Ezio took a deep breath. ‘OK. Try me,’ he said.

‘All right, little tartaruga – go!’

Without another word, Federico was off, scaling a nearby roughcast wall as easily as a lizard would. He paused at the top, seeming almost to teeter among the rounded red tiles, laughed, and was off again. By the time Ezio had reached the rooftops, his brother was twenty yards ahead. He set off in pursuit, his pain forgotten in the adrenaline-fuelled excitement of the chase. Then he saw Federico take an almighty leap across a pitch-black void, to land lightly on the flat roof of a grey palazzo slightly below the level of the one he had jumped from. He ran a little way further, and waited.
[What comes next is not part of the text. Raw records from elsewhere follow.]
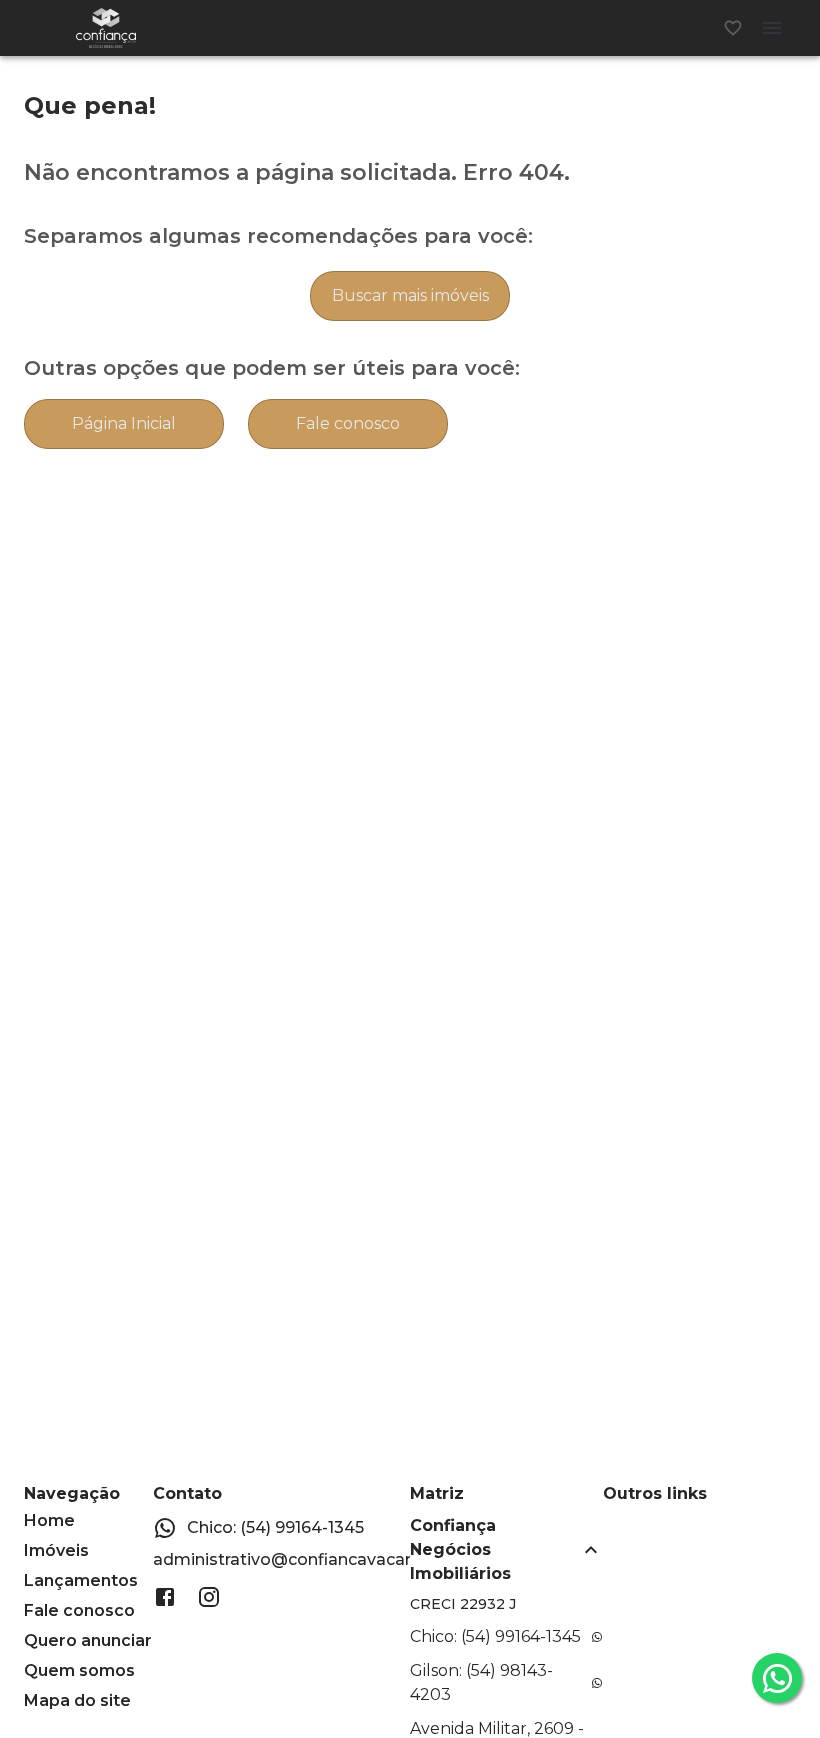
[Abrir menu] (772, 28)
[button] (506, 1550)
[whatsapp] (777, 1678)
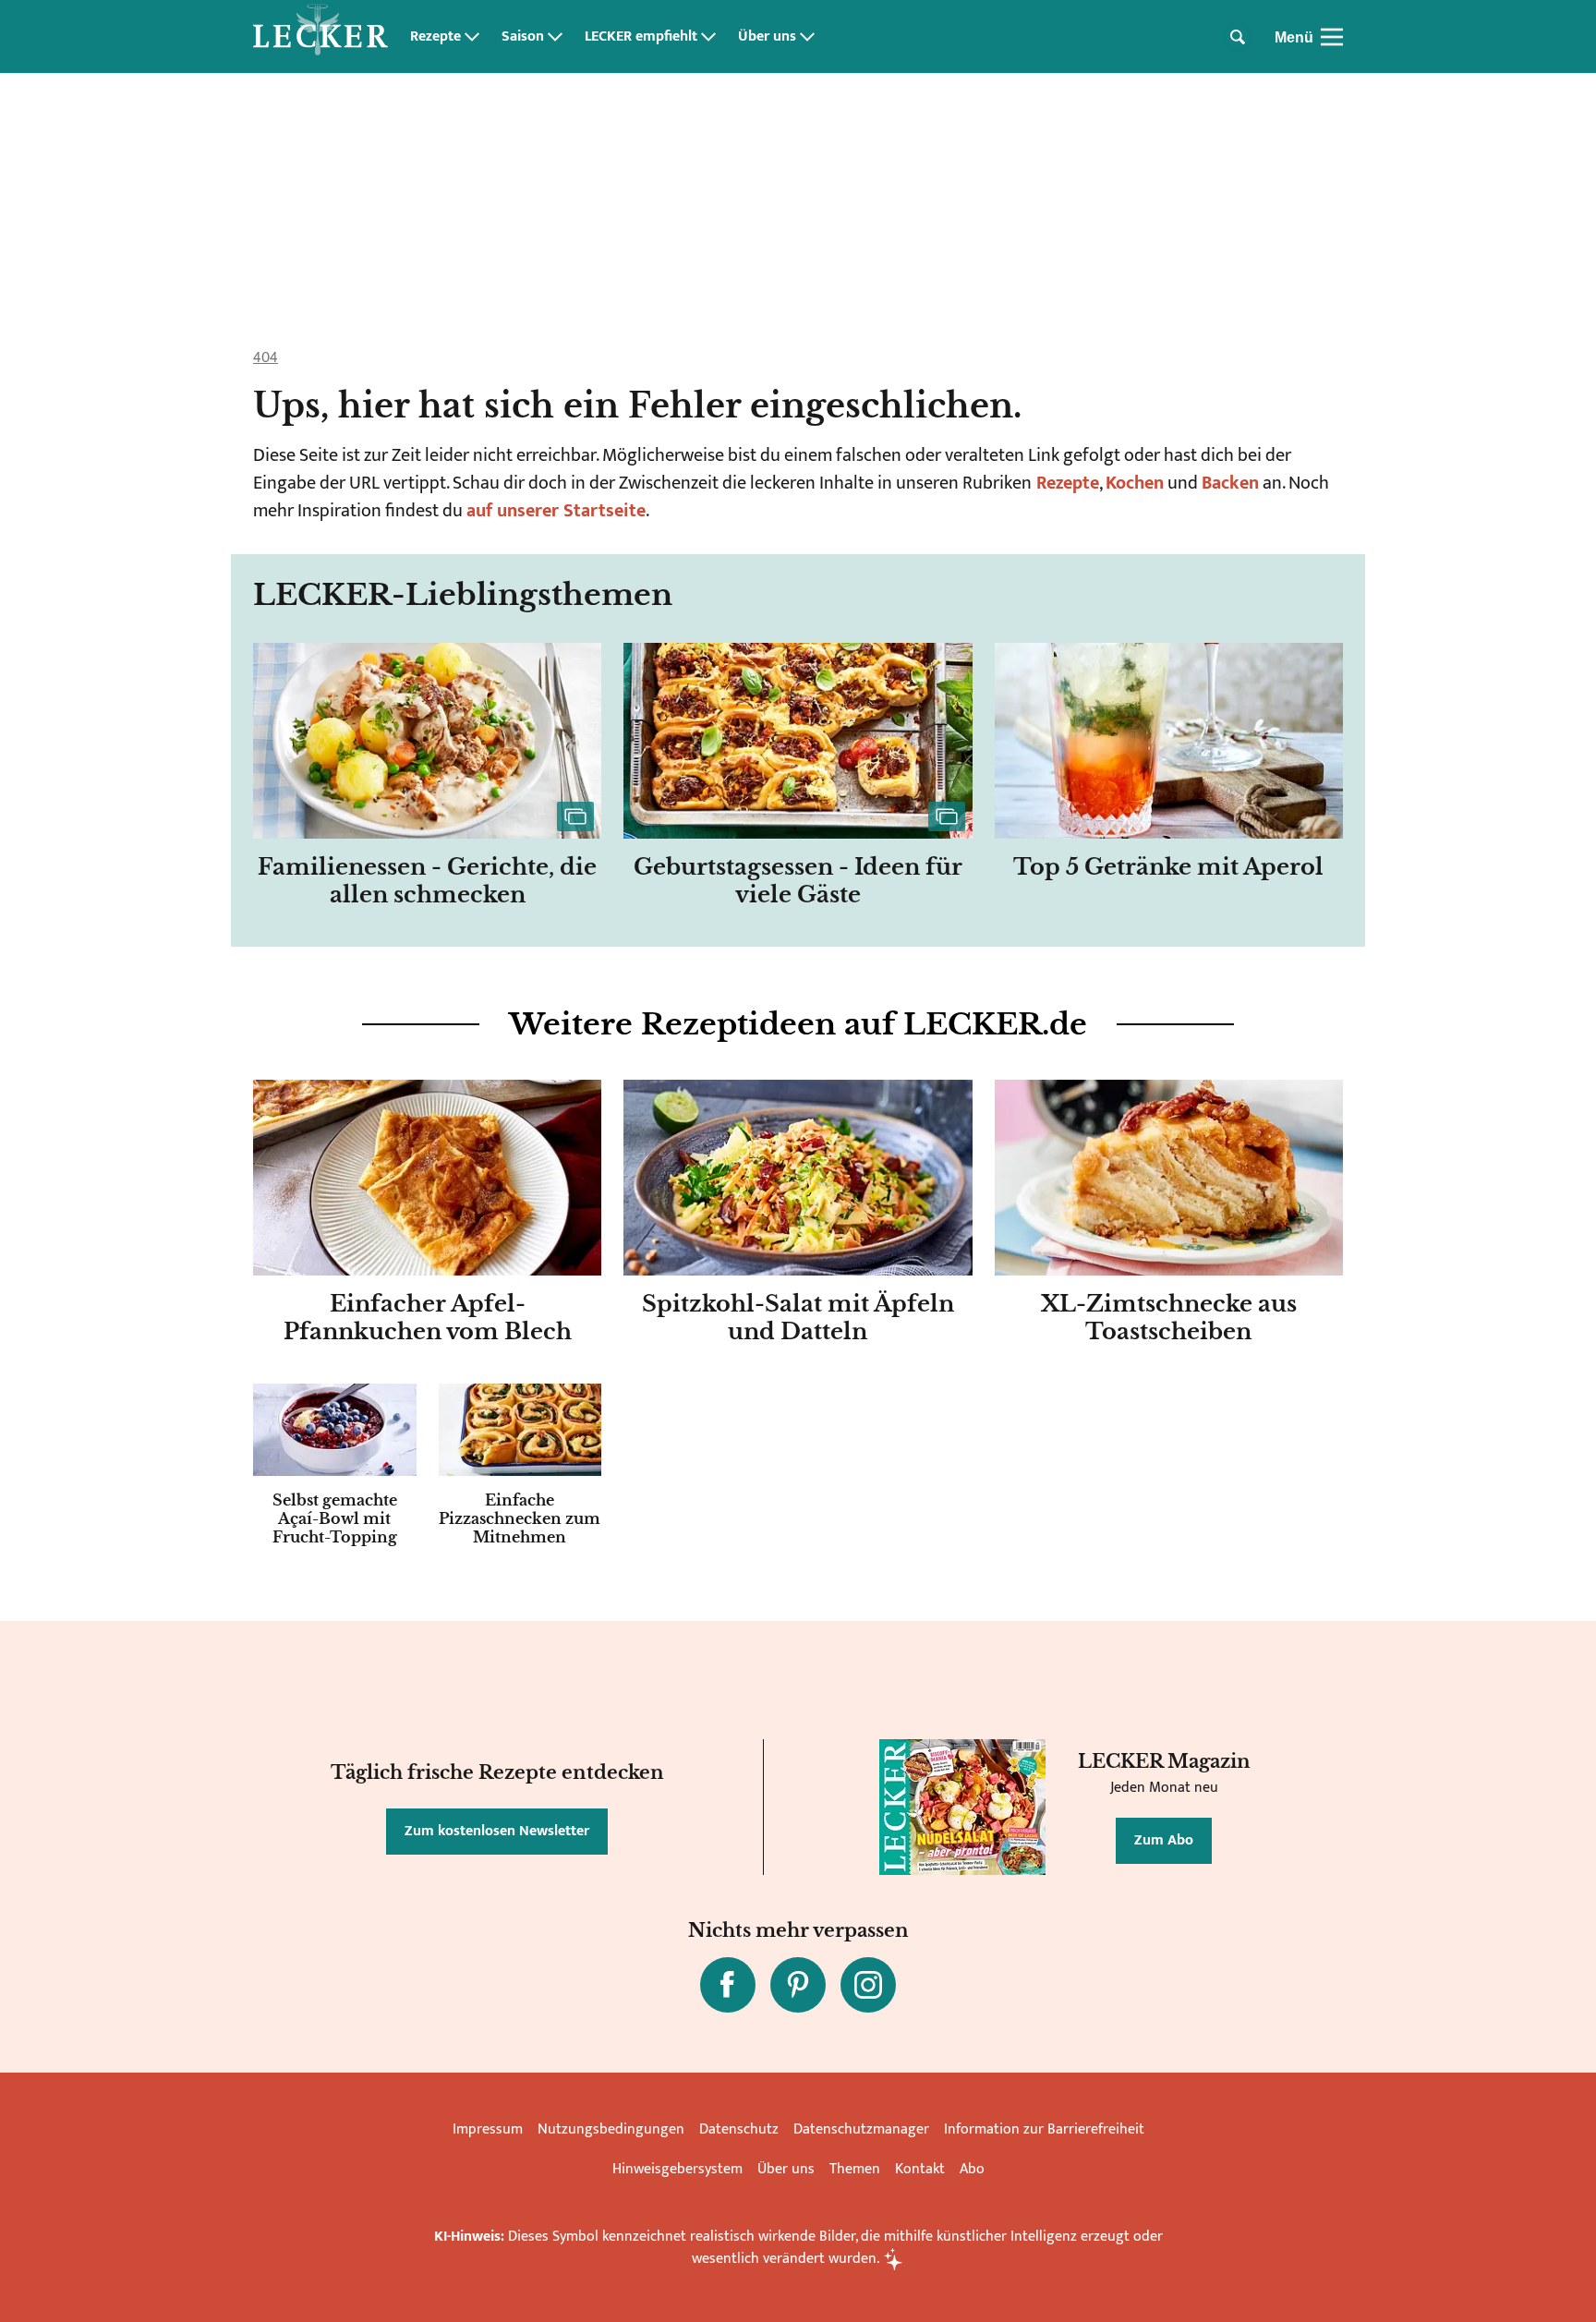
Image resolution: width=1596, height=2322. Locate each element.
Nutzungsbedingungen (611, 2129)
Ezio felt a glimmer of fear as the chasm of the street eight storeys below loomed before him, but he knew that he would die rather than hesitate in front of his brother, and so, summoning up his courage, he took a massive leap of faith, seeing, as he soared across, the hard granite cobbles in the moonlight far beneath his feet as they flailed the air. For a split second he wondered if he’d judged it right, as the hard grey wall of the palazzo seemed to rise up to meet him, but then, somehow, it sank below him and he was on the new roof, sprawling slightly it was true, but still on his feet, and elated, though breathing hard.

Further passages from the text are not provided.